**DOCUMENT**.
- - -

En vérité, l’oralité sous les signes n’est jamais bien loin. Scandée par les répétitions, la langue poétique chahute la syntaxe et se hérisse d’américanismes. Anne Sexton affûte ses vers pour en faire un carmen incantatoire chargé de secouer un lecteur par trop léthargique. Prenons garde ! Dès le début du recueil, la parole est à l’accusée qui nous met au défi : « Celle qui parle dans ce contexte / est une sorcière d’âge moyen, moi14 — » Irrévérencieuse, la sorcière use du sarcasme comme de la trivialité pour tisser les motifs de ses poèmes-contes où érotisme et sexualité féminine sont exacerbés. Là où on escamotait les corps à corps, Anne Sexton répercute au contraire, les stridences d’un désir abordé de front, à l’image de Raiponce et de sa geôlière, mère Gotel, qui « touchent leur délicats goussets15».

- - -

**DONNÉES FOURNIES**.
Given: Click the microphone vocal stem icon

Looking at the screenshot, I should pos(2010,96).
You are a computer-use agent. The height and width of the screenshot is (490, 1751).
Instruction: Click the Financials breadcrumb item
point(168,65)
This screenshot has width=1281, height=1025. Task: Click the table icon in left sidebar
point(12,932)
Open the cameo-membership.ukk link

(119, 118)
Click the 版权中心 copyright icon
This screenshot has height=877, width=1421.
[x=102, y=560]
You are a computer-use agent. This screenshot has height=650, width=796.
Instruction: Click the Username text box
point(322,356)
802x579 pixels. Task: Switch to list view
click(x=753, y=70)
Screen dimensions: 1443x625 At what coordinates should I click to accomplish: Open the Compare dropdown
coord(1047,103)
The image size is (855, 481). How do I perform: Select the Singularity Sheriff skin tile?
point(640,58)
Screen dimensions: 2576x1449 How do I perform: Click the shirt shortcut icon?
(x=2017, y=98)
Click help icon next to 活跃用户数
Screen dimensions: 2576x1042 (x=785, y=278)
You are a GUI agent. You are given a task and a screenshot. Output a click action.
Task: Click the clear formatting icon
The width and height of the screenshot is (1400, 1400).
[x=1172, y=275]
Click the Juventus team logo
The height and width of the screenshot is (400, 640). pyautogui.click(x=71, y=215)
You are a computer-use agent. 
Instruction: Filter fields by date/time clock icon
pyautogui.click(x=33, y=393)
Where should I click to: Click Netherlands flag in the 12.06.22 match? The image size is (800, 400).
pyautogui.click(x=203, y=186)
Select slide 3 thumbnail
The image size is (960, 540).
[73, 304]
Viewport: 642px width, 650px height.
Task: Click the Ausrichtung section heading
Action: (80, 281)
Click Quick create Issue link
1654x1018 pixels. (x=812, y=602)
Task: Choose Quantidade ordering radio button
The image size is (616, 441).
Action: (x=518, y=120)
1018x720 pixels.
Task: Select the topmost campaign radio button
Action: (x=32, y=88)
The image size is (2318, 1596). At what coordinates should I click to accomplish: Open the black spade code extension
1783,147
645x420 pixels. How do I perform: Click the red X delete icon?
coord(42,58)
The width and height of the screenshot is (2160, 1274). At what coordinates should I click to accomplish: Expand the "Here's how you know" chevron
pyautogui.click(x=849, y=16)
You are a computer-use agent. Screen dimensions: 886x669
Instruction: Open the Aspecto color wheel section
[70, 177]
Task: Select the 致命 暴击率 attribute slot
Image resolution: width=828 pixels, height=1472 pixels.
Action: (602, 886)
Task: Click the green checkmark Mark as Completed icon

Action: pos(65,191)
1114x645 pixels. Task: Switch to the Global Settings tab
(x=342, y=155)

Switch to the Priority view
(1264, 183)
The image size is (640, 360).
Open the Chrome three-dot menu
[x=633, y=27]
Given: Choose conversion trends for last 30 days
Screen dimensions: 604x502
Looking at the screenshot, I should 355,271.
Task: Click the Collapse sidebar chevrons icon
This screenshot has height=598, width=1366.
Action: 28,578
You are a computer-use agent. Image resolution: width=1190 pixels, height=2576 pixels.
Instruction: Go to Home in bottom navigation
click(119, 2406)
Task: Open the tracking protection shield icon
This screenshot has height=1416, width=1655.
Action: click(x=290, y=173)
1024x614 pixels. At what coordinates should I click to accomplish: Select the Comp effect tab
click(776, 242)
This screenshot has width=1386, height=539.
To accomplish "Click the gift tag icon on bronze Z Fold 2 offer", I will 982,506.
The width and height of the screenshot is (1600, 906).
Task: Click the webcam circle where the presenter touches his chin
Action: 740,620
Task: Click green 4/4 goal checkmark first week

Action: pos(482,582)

- - -

**CONSIGNE 1**. Quels noms de personnes ou de personnages apparaissent dans le texte sur la poésie d'Anne Sexton ? Citez-les tous.
**CONSIGNE 2**. Poursuivez le texte sur la poésie d'Anne Sexton après sa dernière phrase.
Vous n'avez pas besoin des lignes.

**RÉSULTAT FINAL 1**.
- Anne Sexton
- Raiponce
- mère Gotel

**RÉSULTAT FINAL 2**.
Serpentine, la langue poétique poursuit sa mue. Du corps intime d’Anne Sexton, elle s’enroule autour de la chair autoriale, avant d’épouser les courbes poétiques des vers alanguis sur la page. Elle s’échappe encore, déborde des caractères typographiques, embrasse le timbre sonore des poèmes et de leur déclamation. Elle touche enfin l’universalité et finit par s’emparer du corps collectif d’une infinie communauté de lecteurs.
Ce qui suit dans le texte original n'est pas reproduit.